I mean I'm not trying to say shredding is bad to listen to, but it's not a good basis for judging "serious musicians." If we take an up tune for jazz players (~220 bpm), that's like as fast you'll be playing 8th notes, which of course translates to a "slower" 16th-note.
Ok its 3am, I do this shit for a living, I could go on for days... I'm just gonna hit post...
On November 07 2009 17:06 sharkeyanti wrote: I play classical guitar, jazz in a pinch, and I always love getting some free form rock (a la Tortoise/Battles) going. I teach for a lving!
edit: but its 95% classical, the other stuff is just skills ive picked up over the years/when I first started playing
You have made a good choice, nothing beats classical guitar.
And it´s true about shredding, while it´s fast it still requires much less than those pianopieces, it´s all about repeating/triads on those same few scales, of course there are exceptions. Jazz players are freaks but IMO even it loses something when going too fast. Wes Montgomery now that is something.
it might be repetitive arpeggios or scale runs but yngwie and paul gilbert make it sound so good :p
then of course you have the insane freaks like john mclaughlin, greg howe, shawn lane, and guthrie govan whose lines easily rival any key players'. i personally like the fusion style of shredding best, but paul gilbert always has a place in my heart
also, 16th notes at 150 bpm really isn't that hard. i would hardly call myself anything approaching a shredder but doing scale runs at that speed is simple, so i would think that 2 handed keyboard spamming should be able to exceed 600 apm pretty easily for any longtime starcraft player.
anyways the point i was trying to make is that the simple mechanical motion of your fingers being able to spam over 800 apm isn't impossible at all when you look at some pretty average finger speed from some guitar players
On November 07 2009 10:08 Phrujbaz wrote: Calculator lady? I've seen plenty of people that could give you the answer much faster than she ever could - only they wouldn't use a calculator. Does that count?
I doubt this.
Naw it's true, there are people who use some other mental method to calculate huge lists of numbers really fast, they use a completely different method than the normal way to calculate though...
sorry about the music stuff OP, I just don't like the correlation between "apm" and playing a piece of music, it's really a pretty bad way to think about it. That example of the accordianist playing "Flight of the Bumblebee" is pretty cool though.

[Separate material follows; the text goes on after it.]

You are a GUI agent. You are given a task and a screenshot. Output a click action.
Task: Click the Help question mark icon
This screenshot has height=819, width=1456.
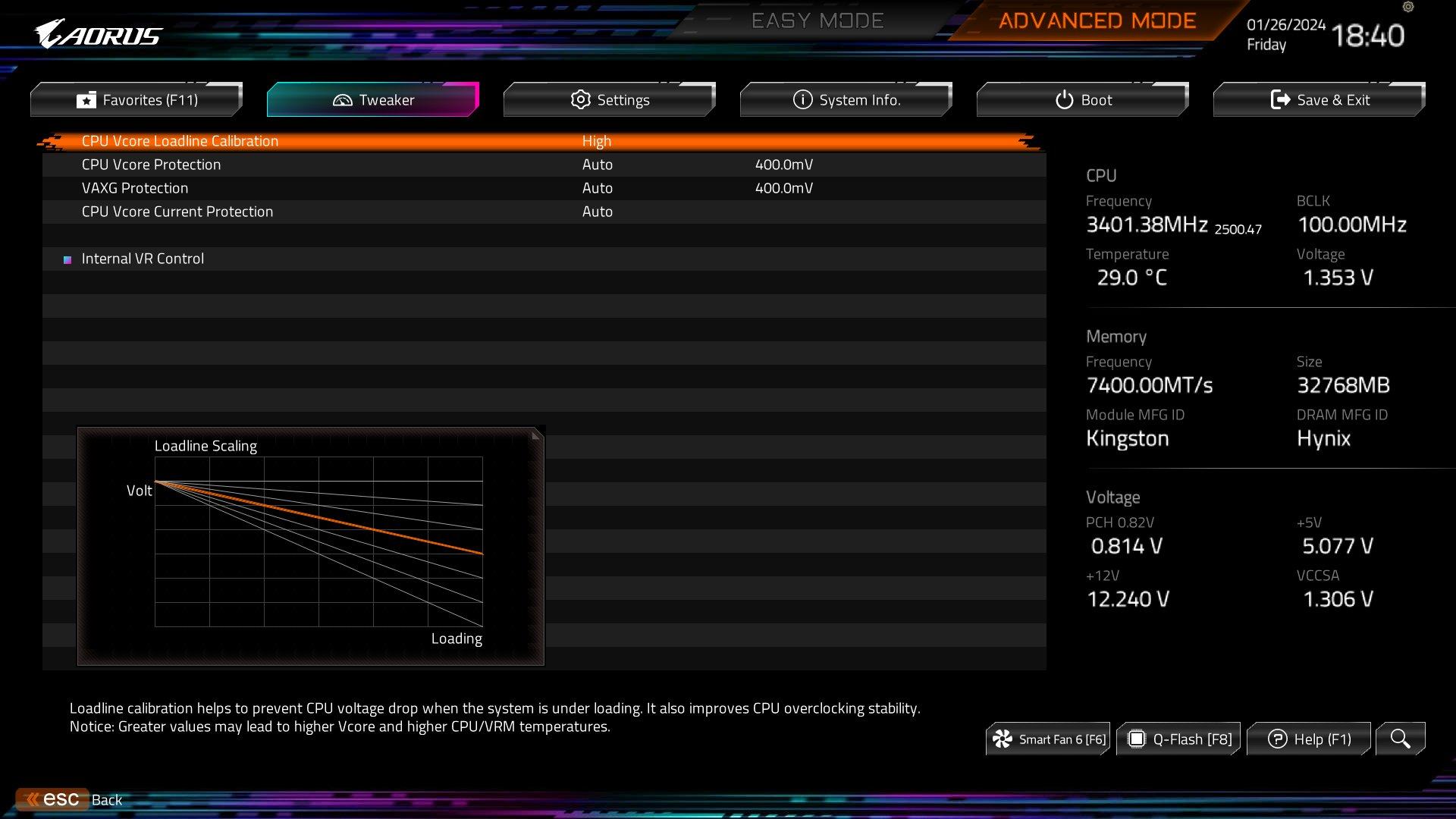(1277, 739)
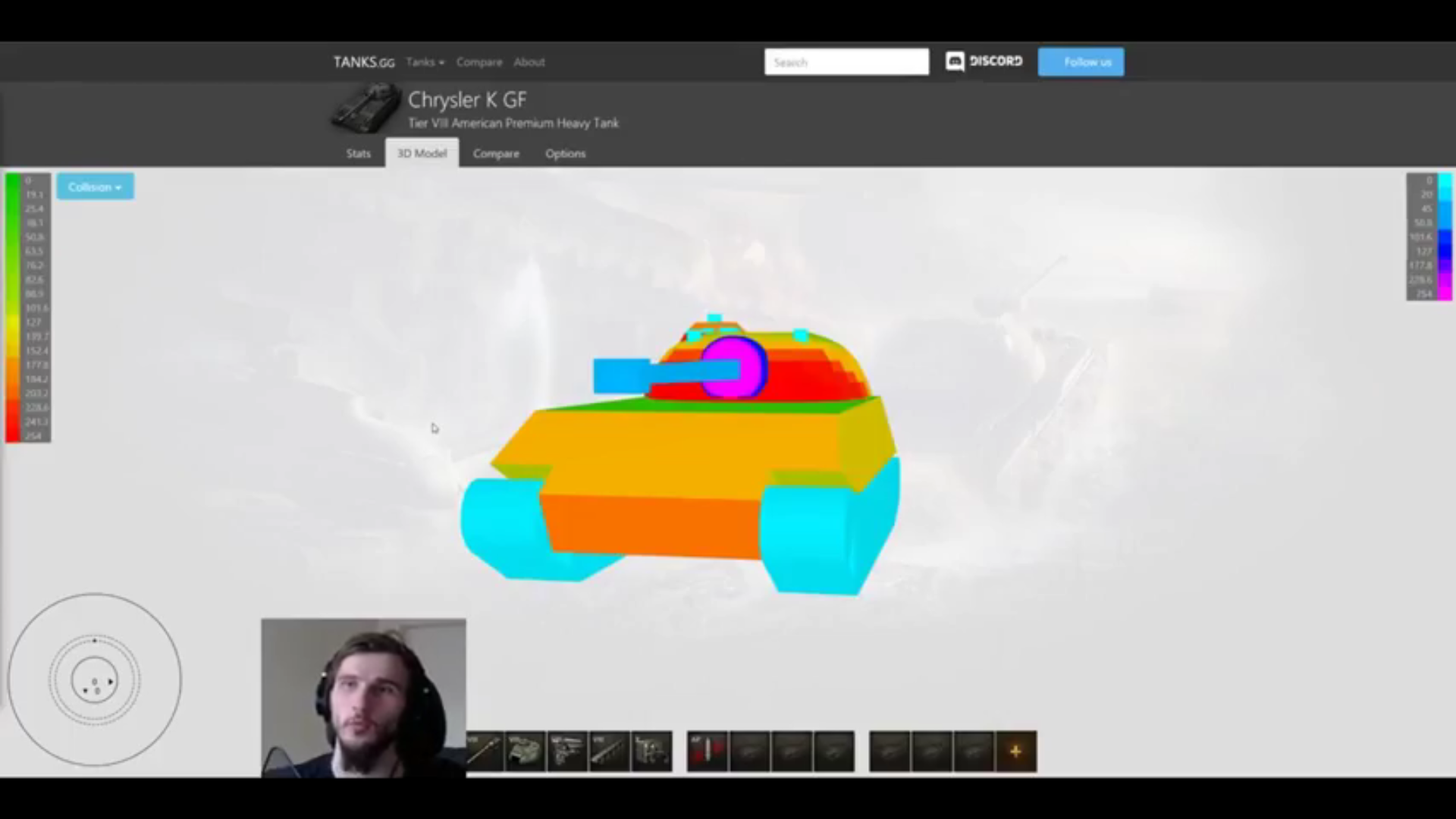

that's pretty impressive stuff sadly i have reached the limit of my calculator abilities and it's not limited by me.. but by the calculator. there's this really dumbass policy in university of waterloo that you're only allowed to use one of 2 calculators. one is of no use to me and the other registers the clicks too slowly. all too often (this is very noticeable with doubletaps like 11 or 22) the second tap won't register. it REALLY pisses me off. i know it's not me making a mistake because on my old crappy casio calculator, that never ever *ever* happens. plus i can do it such that you distinctly hear two taps but only one number appears. it's really pathetic whoever engineered this garbage calculator. imagine if you had to slow down your double clicks on the mouse....
so yeah, fuck you waterloo and approve some non-shitty calculators. thanks.
Lots of cool stuff here, but that abacus thing. What is she doing that is impressive? Because everything else I can see is impressive even if I have no clue about what they are doing, but in that video it just looks like she pushes some buttons at a rather slow speed...
Forgive my ignorance, but I have no clue what she is doing or why that is suppose to be impressive. Someone please enlighten me!